16. Demand of Judgment. The plaintiff may recover interest on the deposit money recovered, from the time of demand: Farquhar v. Furley, 7 Taunt. 592. And on money in his hands lying idle, ready to complete the contract: Sherry v. Oke, 3 Dowl. Pr. C. 349.

17. Fraudulent Sale.-Where plaintiff bought a lot and paid taxes thereon, and afterwards discovered that the defendant had previously sold it, and the defendant knew of this former conveyance, and that the money was fraudulently obtained, the procurement by defendant of a full title to the lot will not bar the plaintiff's recovery of the purchase money and interest: Alvarez v. Brannan, 7 Cal. 503.

18. Offer to Perform.-An offer to perform is necessary; mere readiness is not sufficient: Lester v. Jewett, 11 N. Y. 453; Williams v. Healey, 3 Den. 363; Johnson v.
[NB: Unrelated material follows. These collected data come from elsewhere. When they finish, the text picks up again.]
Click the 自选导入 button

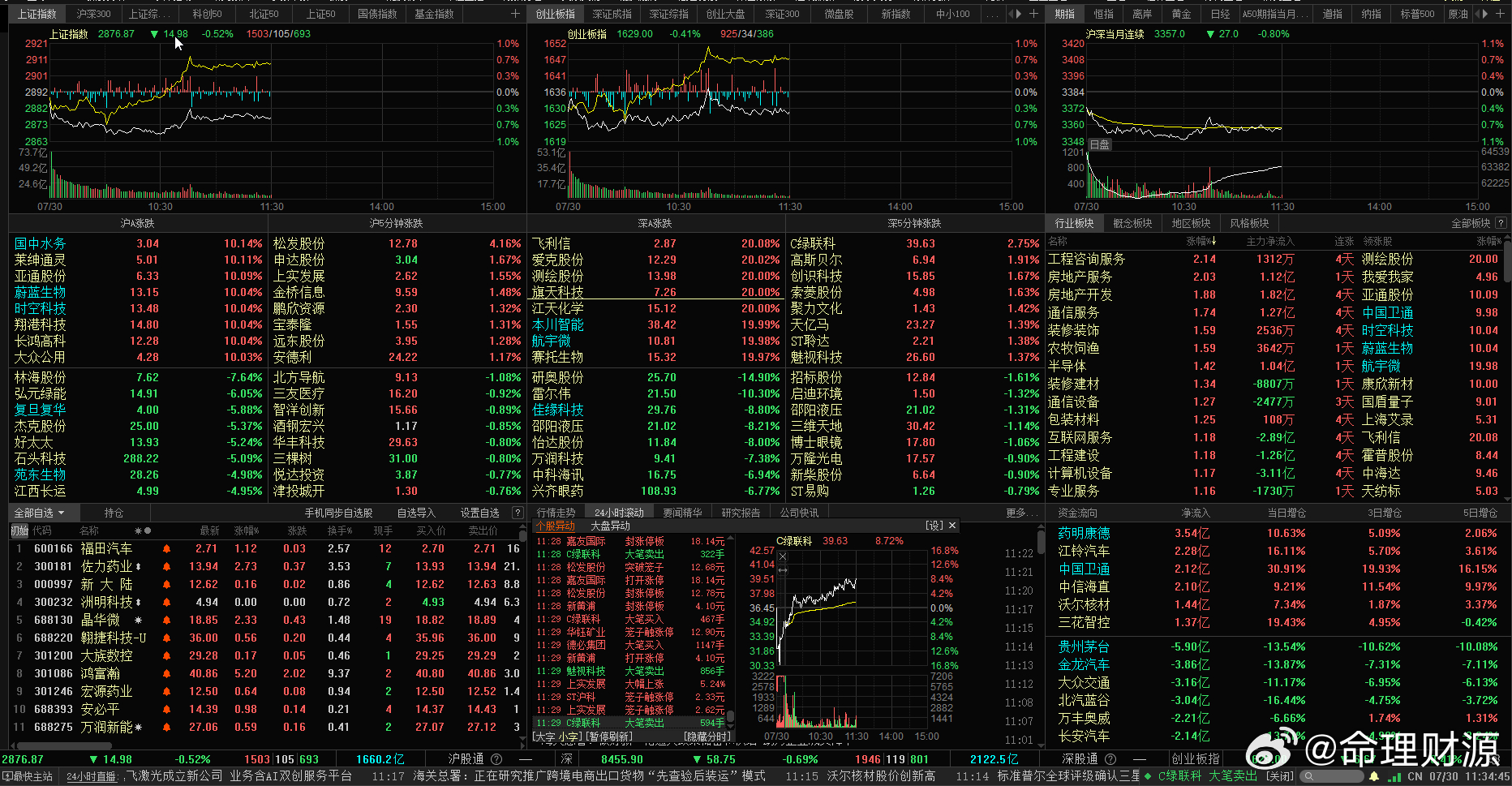click(416, 513)
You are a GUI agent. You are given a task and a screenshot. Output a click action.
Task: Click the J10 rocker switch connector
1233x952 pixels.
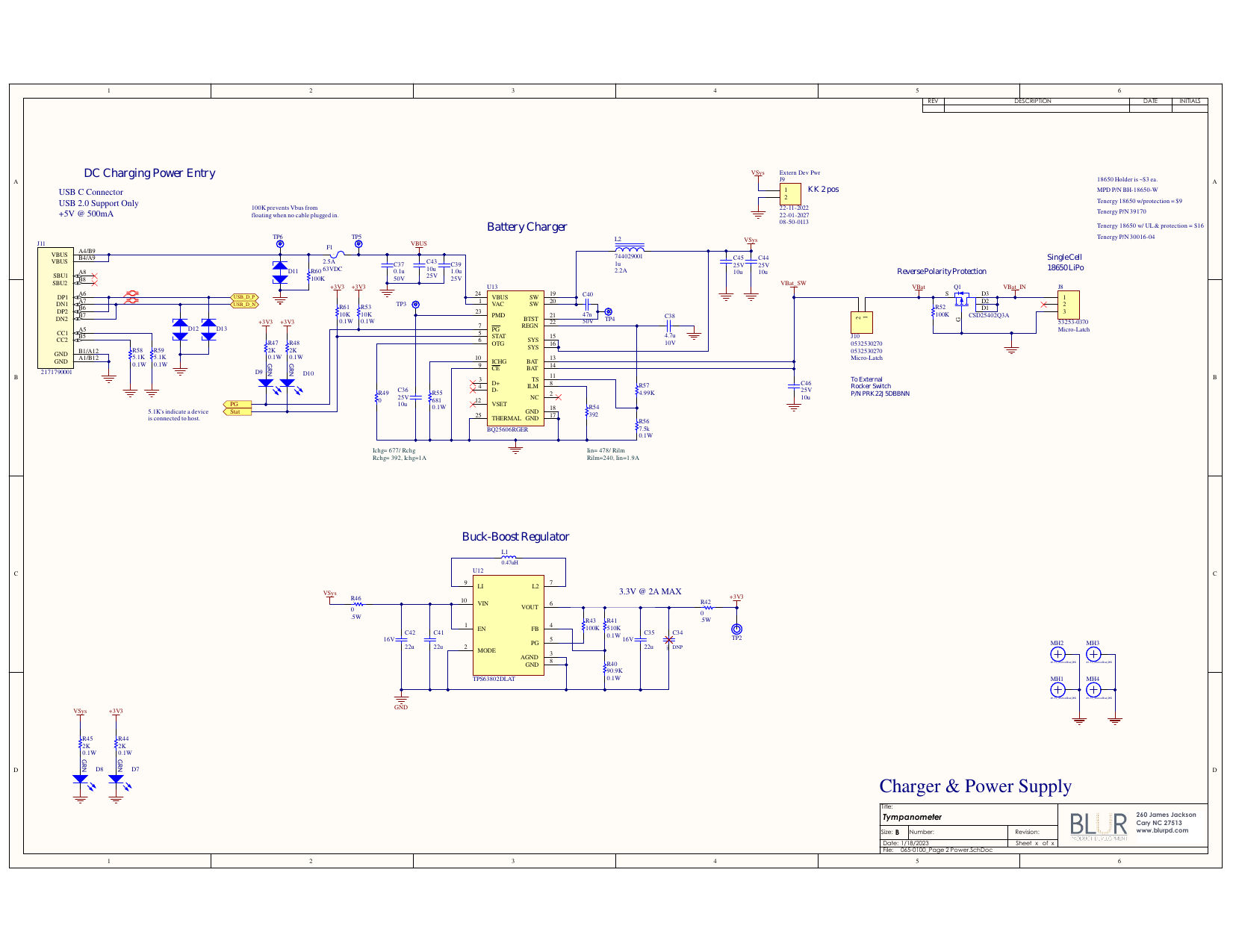click(x=862, y=322)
Wygant, 11 Wend. 48.

19. Performance.-It is necessary for the plaintiff to aver his readiness and willingness to fulfill at the time and place agreed: Porter v. Rose, 12 Johns. 203. But the purchaser is not bound to make an absolute tender of performance; a conditional offer to perform is sufficient; Robb v. Montgomery, 20 Johns. 15; West v. Emmons, 5 Id. 179; Topping v. Root, 5 Cow. 404; Rawson v. Johnson, 1 East. 203; Bellinger v. Kilts, 6 Barb. 273.
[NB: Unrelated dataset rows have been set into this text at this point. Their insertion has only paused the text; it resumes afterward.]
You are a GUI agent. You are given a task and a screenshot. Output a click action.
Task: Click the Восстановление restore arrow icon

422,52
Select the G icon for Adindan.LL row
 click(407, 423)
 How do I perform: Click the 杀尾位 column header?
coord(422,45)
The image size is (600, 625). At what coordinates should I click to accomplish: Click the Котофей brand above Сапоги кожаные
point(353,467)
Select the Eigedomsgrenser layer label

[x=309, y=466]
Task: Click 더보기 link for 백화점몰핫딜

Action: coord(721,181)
20. Purchase Money.-To recover back purchase money on the ground of a breach of covenant, the complaint must allege a breach of covenant: Wills v. Prim, 21 Tex. 380.

21. Purchase from Agent.-Where a party makes a purchase from an innocent agent, who afterwards parts with the money of his principal, and it afterwards transpires that such purchase avails the purchaser nothing, no right of legal complaint lies against the agent: Engels v. Heatly, 5 Cal. 135.
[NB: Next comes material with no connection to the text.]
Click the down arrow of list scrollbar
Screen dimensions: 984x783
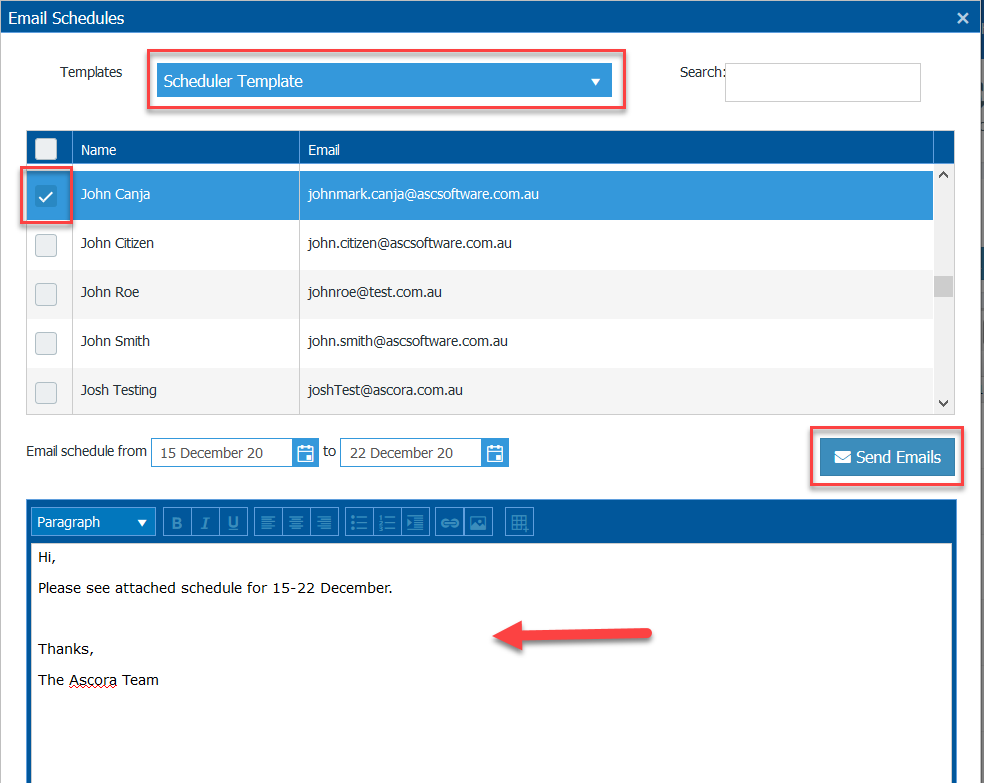[943, 403]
22. Reasonable Time.-The bringing of the action is not, however, a sufficient demand. A conveyance should be demanded and refused, and a reasonable time allowed for its execution: Fuller v. Hubbard, 6 Cow. 13; Hackett v. Huson, 3 Wend. 249; Foote v. West, 1 Den. 544; Sutweller v. Linnell, 12 Barb. 512; to the contrary are: Driggs v. Dwight, 17 Wend. 71; Flynn v. McKeon, 6 Duer, 203.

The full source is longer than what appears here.